● **Problem**: Show the lines below where "agent" occurs.

● **Data for this exercise**:
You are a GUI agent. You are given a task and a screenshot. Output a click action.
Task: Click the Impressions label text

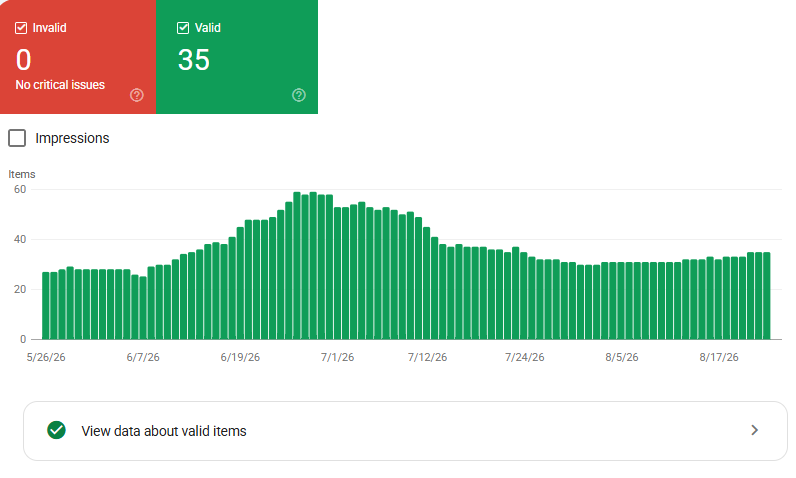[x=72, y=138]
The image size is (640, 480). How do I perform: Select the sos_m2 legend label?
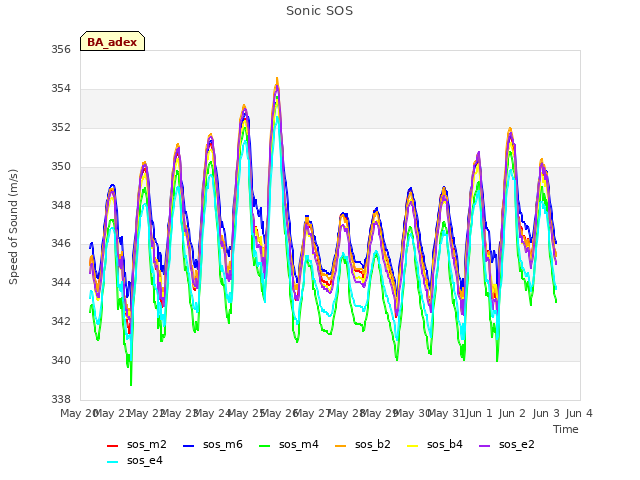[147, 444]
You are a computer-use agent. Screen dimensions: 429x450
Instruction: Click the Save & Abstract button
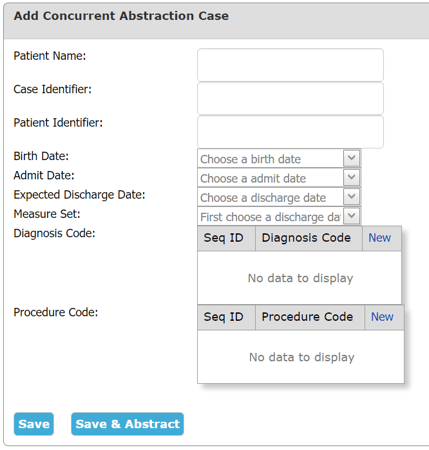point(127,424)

● **Solution to this exercise**:
You are a GUI agent. You are given a task and a screenshot. Output a click action.
You are a computer-use agent. Screen dimensions: 429x450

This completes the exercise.